There's a part of me that feels as if the discussion I raised the other day about how using technology in way that simply adds up to "digitalizing worksheets" devolved to a place where I feel I wasn't quite paying heed to the idea that I really do recognize the potential -- if not obvious -- merits of technology. I have seen Smartboards, airliners, wikis, webquests, nings and the such used in a manner that absolutely legitimizes the credibility of the argument for 21rst century skills in the classroom... and I am a fan.
I'm sold!
However, everything I've seen that I greatly admire has a foundation in real human thought and deep student thinking.
Technology allows students to probe deeper and wider with more expediency and more efficiency (to name but a few of the benefits). Wielded properly, the case for utilizing 21rst century technology tools is virtually inarguable. The stuff rocks.

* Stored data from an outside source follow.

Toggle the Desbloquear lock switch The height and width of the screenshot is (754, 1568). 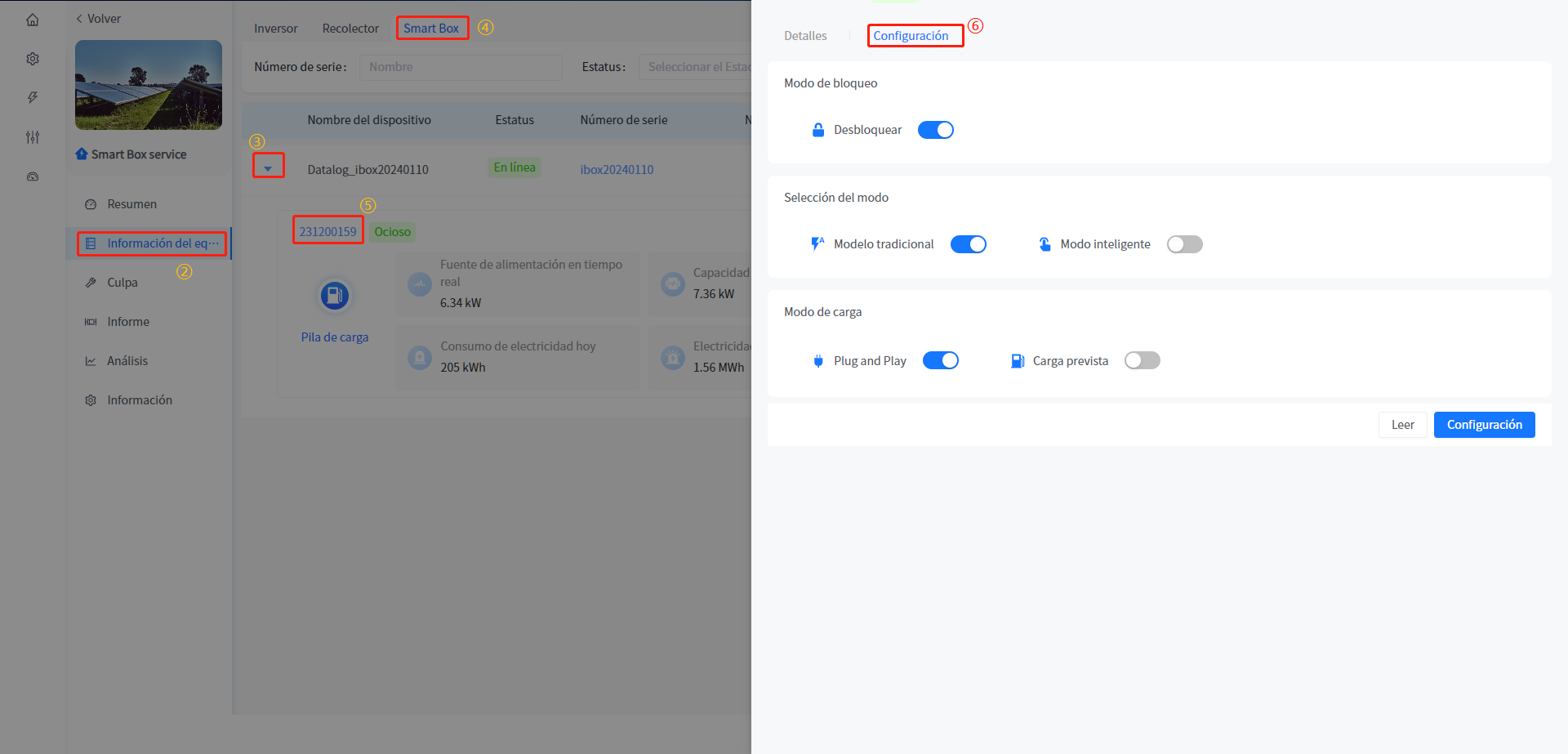(x=935, y=130)
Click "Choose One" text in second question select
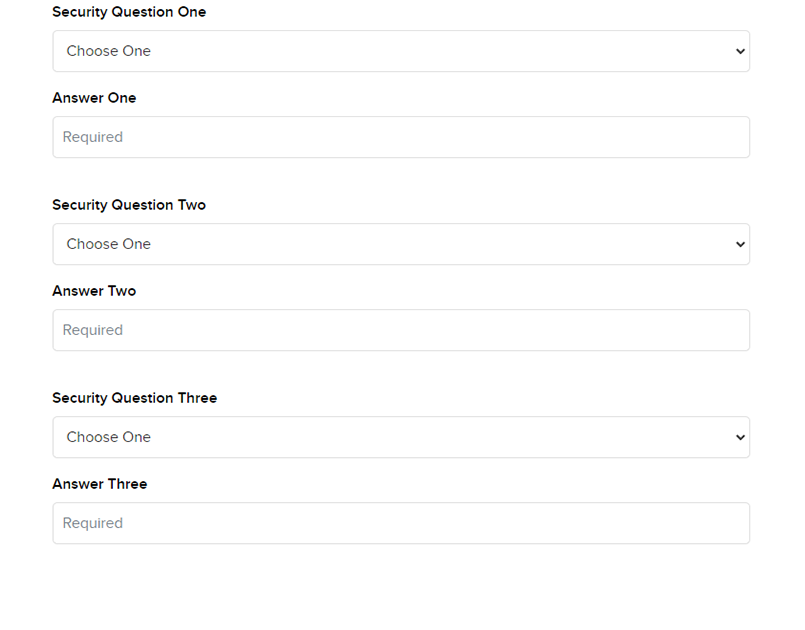805x630 pixels. [x=108, y=244]
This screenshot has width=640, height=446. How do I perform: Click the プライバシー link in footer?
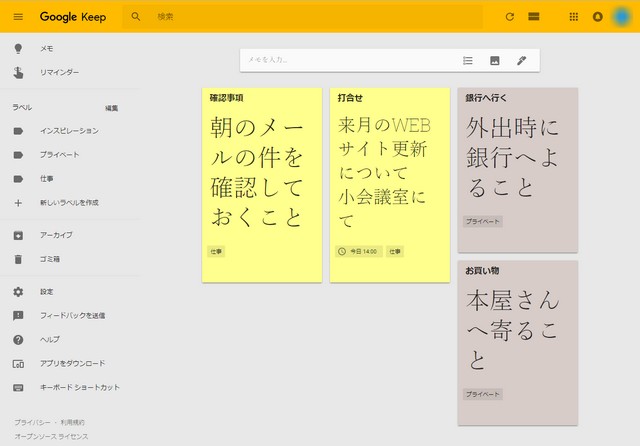(30, 423)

However... well, the however category might be the biggest technology hurdle out there -- and the one that so few are addressing by name. Bigger than the expenditure, the PD needed, the retrofitting of all our current institutions and the investment we are going to need to make on a zillion other fronts is the "However category".

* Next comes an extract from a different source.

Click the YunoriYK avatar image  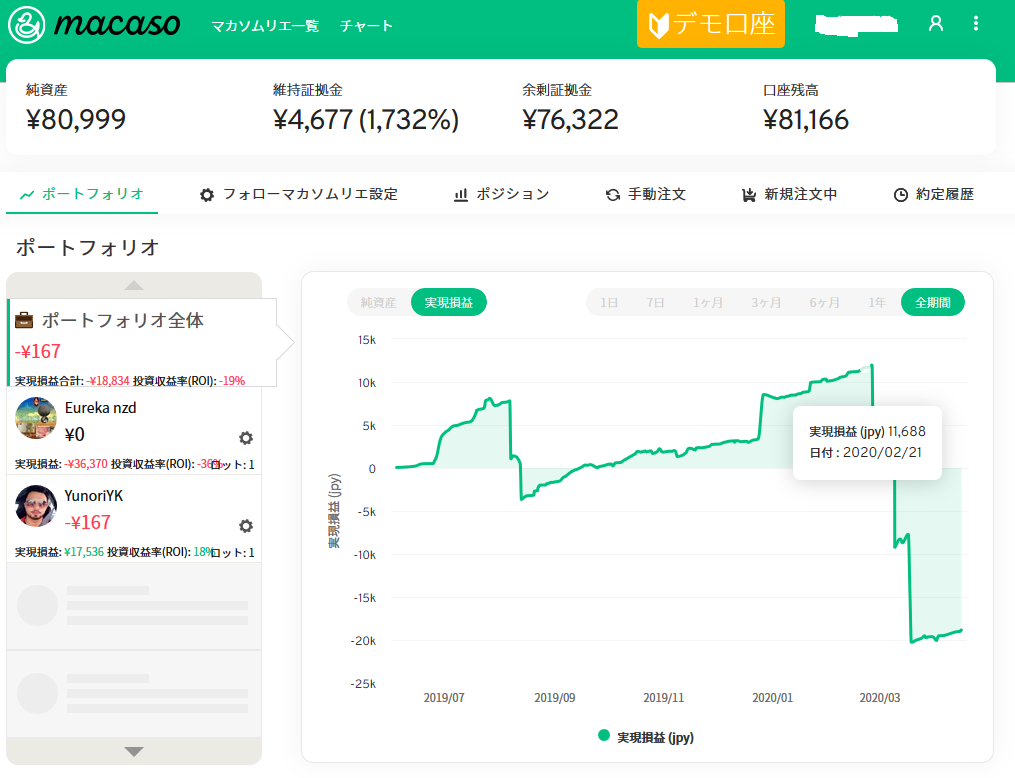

The "However" category relates to fundamentally asking ourselves, "What is the goal of classroom education?" If technology is not meta-cognitively implemented with an eye on reflectively asking ourselves "what is the learning goal that this tool better empowers me to achieve" then we will quickly find ourselves losing the forest for the trees.
After all, if we do not ask the right questions there is a very low likelihood that we are going to stumble into the right answers.
I know the past few years of NCLB has seen an almost manic mandate to have teachers -- especially new teachers -- put the day's "academic objective on the board at the front of the room". (As if learning is a widget to be easily stamped; today we will be persuasive argument writers, tomorrow precise gerund users, Thursday will see us read Langston Hughes for subtext and Friday will see us master split infinitives.
Oh, the buffoonery.)
However, with technology, having a clear, well thought-out student learning objective really is the compass by which one can navigate the use of technology. Now, I don't want to double dip and plagiarize from myself
(can one even be guilty of this?) because I talk address this issue in depth in my Scholastic book
Teaching Teens and Reaping Results in Wi-Fi, Hip-Hop, Where Has All..., yet, the fact is, when you bring project-based learning into the classroom, you need to know what intellectual goal you are pursuing before you even begin -- and you better tenaciously pursue that clear and focused aim because all the bells and whistles available in tech today are like a Siren Temptress of the Sea which can easily lead a teachers onto the calamitous rocks of classroom lesson implosion.
Tech needs a litmus test to justify its incorporation into a classroom. Know your objective and then, think like Einstein who often said, "Simplify, simplify simplify."
If the tech shoe doesn't fit, why force it?